The subspecialty of Cardiology known as electrophysiology has seen explosive growth over the last few decades in large part because of a massive expansion in the suite of procedures now offered to patients. It used to be that electrophysiologists would spend the majority of their careers implanting pacemakers and defibrillators, but the last 2 decades saw an explosion in electrophysiology procedures known as ablations. Ablations essentially involve burning cardiac tissue in a strategic manner to get rid of arrhythmias that may be afflicting a particular patient. The path humans took from first taking an electrical picture of the heart with a surface ECG to putting catheters into the heart to map and treat dangerous arrhythmias is one of the great achievements of the modern era.

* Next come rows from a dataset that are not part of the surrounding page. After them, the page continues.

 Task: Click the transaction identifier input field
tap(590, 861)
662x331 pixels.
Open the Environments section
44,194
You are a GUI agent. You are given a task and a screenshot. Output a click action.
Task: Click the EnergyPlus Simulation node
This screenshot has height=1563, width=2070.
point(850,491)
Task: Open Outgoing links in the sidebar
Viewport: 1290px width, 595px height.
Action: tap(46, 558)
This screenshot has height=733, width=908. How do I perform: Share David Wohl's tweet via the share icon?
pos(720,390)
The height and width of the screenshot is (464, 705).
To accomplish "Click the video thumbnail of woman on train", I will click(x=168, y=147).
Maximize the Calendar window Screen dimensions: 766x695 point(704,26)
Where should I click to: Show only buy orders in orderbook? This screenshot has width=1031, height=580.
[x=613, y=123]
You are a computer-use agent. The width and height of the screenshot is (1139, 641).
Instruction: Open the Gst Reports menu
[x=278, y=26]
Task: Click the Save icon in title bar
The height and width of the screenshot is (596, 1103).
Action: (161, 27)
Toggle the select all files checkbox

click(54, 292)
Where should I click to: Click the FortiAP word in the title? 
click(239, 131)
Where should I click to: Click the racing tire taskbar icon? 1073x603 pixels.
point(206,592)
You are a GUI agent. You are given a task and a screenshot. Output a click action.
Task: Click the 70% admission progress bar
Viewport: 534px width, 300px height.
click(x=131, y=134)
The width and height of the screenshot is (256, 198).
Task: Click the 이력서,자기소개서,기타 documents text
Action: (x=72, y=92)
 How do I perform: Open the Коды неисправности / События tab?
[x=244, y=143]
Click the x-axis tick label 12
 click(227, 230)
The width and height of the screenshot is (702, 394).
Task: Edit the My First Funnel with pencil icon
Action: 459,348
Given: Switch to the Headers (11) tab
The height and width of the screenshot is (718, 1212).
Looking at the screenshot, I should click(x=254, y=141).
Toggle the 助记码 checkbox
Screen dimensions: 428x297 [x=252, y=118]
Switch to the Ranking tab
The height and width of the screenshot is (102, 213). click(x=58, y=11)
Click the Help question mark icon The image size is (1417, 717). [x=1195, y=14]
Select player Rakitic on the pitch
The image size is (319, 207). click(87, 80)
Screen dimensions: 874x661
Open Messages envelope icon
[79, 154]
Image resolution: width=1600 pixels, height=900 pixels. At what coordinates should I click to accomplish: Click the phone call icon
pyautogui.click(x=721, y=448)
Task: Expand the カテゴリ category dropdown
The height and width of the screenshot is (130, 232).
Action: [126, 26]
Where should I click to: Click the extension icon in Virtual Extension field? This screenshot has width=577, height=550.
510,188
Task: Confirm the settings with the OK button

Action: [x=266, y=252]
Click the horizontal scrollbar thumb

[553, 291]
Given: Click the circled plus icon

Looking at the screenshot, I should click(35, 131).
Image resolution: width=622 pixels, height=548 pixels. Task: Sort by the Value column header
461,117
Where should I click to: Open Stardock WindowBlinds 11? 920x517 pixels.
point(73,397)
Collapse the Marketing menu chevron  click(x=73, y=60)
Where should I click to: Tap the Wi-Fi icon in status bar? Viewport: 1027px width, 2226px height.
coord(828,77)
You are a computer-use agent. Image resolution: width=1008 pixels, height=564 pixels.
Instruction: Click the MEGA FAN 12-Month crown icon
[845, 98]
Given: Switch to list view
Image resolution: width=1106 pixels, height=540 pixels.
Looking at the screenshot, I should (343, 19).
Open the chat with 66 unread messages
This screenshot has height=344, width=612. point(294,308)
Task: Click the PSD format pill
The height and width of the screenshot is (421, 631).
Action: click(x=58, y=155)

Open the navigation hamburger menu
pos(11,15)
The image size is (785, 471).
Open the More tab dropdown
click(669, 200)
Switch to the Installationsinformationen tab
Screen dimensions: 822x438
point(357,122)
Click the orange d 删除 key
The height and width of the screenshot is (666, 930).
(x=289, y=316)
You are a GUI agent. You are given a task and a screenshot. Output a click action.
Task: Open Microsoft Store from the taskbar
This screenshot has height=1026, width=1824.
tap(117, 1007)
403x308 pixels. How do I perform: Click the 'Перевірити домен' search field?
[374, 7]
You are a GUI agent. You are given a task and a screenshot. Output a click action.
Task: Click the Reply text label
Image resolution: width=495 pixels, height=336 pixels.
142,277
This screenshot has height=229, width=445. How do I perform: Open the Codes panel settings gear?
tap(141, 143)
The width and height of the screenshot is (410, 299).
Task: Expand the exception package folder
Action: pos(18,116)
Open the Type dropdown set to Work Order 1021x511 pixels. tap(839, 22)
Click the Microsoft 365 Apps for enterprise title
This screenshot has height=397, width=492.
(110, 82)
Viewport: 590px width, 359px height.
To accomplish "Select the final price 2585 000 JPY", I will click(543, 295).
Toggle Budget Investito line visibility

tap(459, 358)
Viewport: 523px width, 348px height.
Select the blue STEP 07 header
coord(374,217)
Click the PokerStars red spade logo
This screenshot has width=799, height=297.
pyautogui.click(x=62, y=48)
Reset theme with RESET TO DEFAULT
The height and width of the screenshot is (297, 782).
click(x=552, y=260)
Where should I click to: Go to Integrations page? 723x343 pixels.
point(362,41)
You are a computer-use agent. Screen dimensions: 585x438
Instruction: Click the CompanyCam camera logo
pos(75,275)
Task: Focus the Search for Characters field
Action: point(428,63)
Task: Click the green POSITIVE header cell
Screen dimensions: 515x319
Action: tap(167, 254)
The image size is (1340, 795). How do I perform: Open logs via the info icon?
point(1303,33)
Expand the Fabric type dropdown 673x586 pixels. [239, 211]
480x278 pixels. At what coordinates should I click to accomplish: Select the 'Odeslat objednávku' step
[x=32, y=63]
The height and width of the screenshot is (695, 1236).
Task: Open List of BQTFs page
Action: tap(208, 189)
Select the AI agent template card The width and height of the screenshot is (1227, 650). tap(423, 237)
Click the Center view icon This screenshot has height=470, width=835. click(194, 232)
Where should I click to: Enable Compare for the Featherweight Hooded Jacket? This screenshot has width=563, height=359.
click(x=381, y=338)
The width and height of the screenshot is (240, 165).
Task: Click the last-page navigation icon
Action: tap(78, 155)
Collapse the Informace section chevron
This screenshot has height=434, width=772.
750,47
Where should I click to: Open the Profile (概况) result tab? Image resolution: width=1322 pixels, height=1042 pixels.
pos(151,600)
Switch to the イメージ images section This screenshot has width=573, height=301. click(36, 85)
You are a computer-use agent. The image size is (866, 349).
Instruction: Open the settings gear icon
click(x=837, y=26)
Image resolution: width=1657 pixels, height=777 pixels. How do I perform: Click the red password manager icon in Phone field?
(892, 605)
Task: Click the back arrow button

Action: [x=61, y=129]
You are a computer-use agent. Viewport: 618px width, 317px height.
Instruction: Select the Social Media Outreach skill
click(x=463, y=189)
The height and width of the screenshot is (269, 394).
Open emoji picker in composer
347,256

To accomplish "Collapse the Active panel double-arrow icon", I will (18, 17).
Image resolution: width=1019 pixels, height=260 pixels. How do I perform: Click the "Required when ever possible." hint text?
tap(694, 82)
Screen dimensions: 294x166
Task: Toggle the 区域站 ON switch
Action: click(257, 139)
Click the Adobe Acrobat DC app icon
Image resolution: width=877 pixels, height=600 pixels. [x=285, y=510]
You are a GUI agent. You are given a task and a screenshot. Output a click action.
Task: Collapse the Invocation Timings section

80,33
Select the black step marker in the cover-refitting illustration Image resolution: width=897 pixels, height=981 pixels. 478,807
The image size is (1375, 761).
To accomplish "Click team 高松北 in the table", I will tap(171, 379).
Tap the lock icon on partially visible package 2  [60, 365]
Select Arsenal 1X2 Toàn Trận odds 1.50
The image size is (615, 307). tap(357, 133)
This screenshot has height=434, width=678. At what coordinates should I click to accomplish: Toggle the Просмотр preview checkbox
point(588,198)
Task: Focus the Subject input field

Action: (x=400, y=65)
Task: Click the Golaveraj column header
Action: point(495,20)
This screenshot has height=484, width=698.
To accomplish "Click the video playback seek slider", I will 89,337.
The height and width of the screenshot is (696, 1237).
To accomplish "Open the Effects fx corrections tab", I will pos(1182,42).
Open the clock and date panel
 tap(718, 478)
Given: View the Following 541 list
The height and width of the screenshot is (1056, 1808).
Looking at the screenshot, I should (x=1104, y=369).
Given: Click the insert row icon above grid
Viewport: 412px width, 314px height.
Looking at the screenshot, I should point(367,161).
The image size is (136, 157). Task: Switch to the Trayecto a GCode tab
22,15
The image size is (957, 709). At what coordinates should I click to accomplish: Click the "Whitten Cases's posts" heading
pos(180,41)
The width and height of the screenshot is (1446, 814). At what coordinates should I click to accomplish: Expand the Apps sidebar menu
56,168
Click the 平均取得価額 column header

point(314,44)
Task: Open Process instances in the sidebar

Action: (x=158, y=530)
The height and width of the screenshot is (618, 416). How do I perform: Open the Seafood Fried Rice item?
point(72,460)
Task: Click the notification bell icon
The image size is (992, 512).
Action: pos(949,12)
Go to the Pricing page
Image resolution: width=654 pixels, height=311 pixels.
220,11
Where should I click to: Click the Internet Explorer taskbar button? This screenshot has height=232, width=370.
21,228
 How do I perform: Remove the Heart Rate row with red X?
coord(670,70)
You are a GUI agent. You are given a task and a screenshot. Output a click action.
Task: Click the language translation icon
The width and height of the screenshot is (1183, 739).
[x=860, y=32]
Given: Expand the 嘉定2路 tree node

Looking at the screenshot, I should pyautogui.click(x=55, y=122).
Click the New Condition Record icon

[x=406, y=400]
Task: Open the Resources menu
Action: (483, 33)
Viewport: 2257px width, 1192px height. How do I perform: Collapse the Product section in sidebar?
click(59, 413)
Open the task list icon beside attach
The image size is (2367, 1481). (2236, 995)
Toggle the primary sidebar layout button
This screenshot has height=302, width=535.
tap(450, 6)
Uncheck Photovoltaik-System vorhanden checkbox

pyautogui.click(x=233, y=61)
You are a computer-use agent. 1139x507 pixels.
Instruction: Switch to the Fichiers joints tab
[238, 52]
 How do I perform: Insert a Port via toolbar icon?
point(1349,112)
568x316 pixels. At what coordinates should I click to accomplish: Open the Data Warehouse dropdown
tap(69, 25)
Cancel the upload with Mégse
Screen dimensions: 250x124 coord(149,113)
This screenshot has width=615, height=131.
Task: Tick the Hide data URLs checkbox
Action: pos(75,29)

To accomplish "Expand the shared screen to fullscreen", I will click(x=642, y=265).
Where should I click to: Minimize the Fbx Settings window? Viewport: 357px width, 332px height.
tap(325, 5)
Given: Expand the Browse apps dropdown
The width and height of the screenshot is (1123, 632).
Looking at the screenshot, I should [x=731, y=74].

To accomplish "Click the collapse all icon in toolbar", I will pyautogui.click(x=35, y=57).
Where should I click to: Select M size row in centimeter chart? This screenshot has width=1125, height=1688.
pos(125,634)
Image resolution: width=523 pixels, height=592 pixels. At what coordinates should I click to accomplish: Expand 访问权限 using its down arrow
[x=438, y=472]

Giants of the field like the recently deceased Mark Josephson essentially created a field by going where no humans had gone before. Dr. Josephson did much of his work in Philadelphia at the University of Pennsylvania publishing seminal papers that lead to a greater understanding and eventual treatment of previously incurable malignant arrhythmias. As is true of all trailblazing work in medicine , there were no reimbursement codes in the beginning , just desperate patients with no place to turn.

The procedures being embarked on were rare and the patients were very complex. The renumeration that was awarded from Medicare was reflective of this. But two things almost always happen once a highly reimbursed procedure code comes on line – technological advances makes the procedure easier, and the population that the procedure is intended for massively balloons.